This article is more than 5 years old.
Today Erik and Audra attended a webex session from the Internet Archive on new features in ArchiveIT 4.0. They had me from the first few minutes when they announced that this year had been named the ‘year of metadata’ at the Internet Archive!
They focused on new features including metadata searching, crawl date limiting, and improved video crawling and streaming.
They also have enhanced their reporting features, specifically introducing a URL report that shows exactly what URLs got archived during a given crawl. They also introduced a number of automatic metadata harvesting features during the seed assignment process and some new features to scope-it that helps you set constraints on specific hosts.
One interesting metadata feature they introduced was the ability to export metadata records for archived items to both MARC and MODS. I thought this was an interesting concept as a way to leverage archived content in local indexes or webservices. They also introduced a third party tool called ProxyToggle, a Firefox plug-in that helps do quality control testing on archived content.

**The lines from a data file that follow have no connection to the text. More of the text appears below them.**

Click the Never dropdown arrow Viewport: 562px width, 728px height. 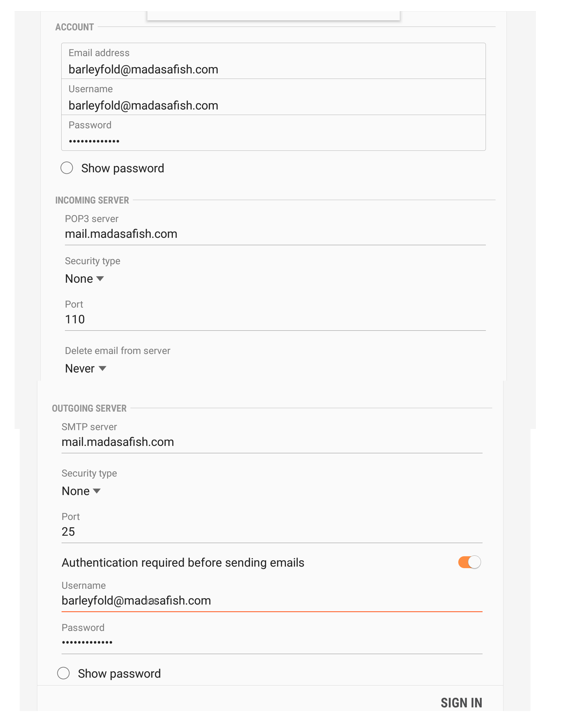(x=103, y=369)
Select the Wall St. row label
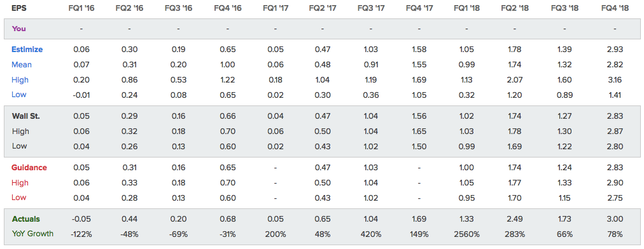 [26, 116]
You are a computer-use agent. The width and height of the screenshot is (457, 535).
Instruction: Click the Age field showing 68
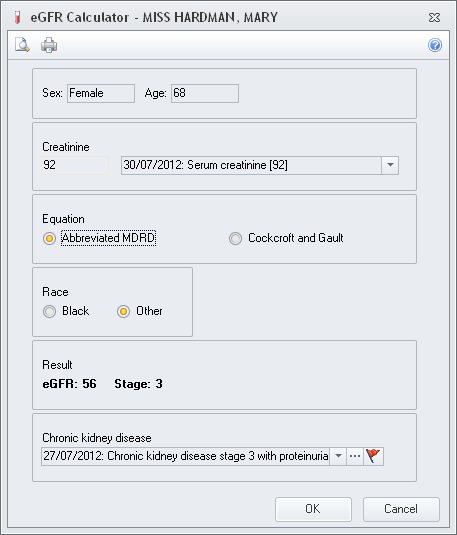[x=205, y=93]
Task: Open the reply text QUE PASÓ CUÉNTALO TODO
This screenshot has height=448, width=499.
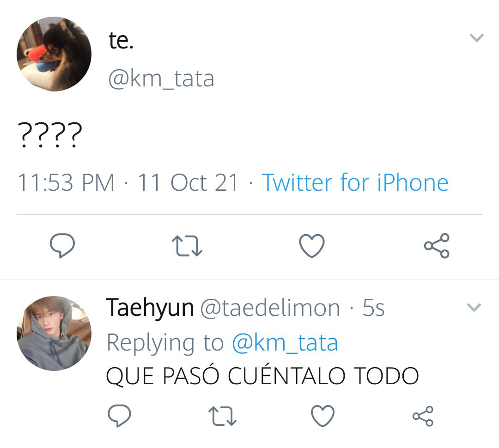Action: (x=262, y=376)
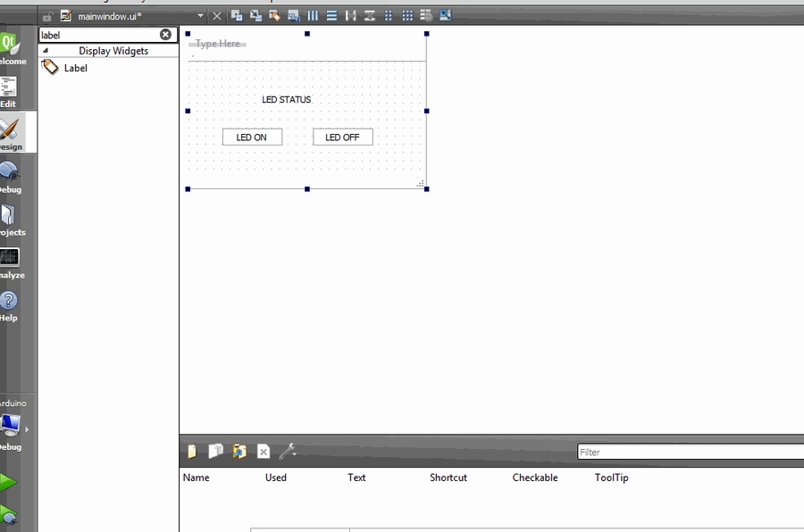The width and height of the screenshot is (804, 532).
Task: Go to Projects mode
Action: point(9,220)
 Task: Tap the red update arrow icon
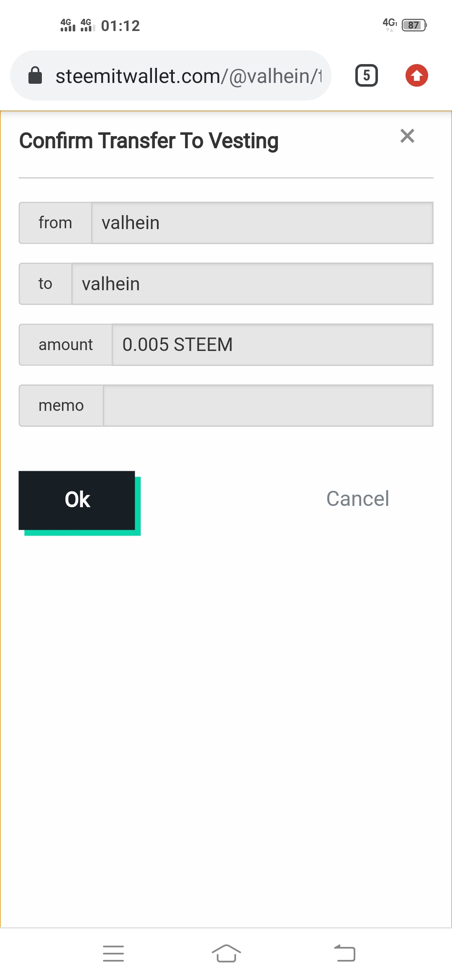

3 Comments on ‘ArchiveIT 4.0 training’
Thanks for posting this, Erik!
Here are the 4.0 release notes: https://webarchive.jira.com/wiki/display/ARIH/Archive-It+4.0+Release+Notes
Here’s the page about exporting to MARC: https://webarchive.jira.com/wiki/display/ARIH/Exporting+Archive-It+metadata+and+converting+it+to+MARC
Thanks Erik and Audra for keeping us up to snuff on AT. I, for one, believe AT is the ‘thing’ that will help us as a unit become more organized and efficient. Your work on this helps us get closer to that goal! Great work.
Sounds like there are some big improvements in 4.0. Glad to hear there is more specific crawl control and that you can tell what URL is crawled. Thanks!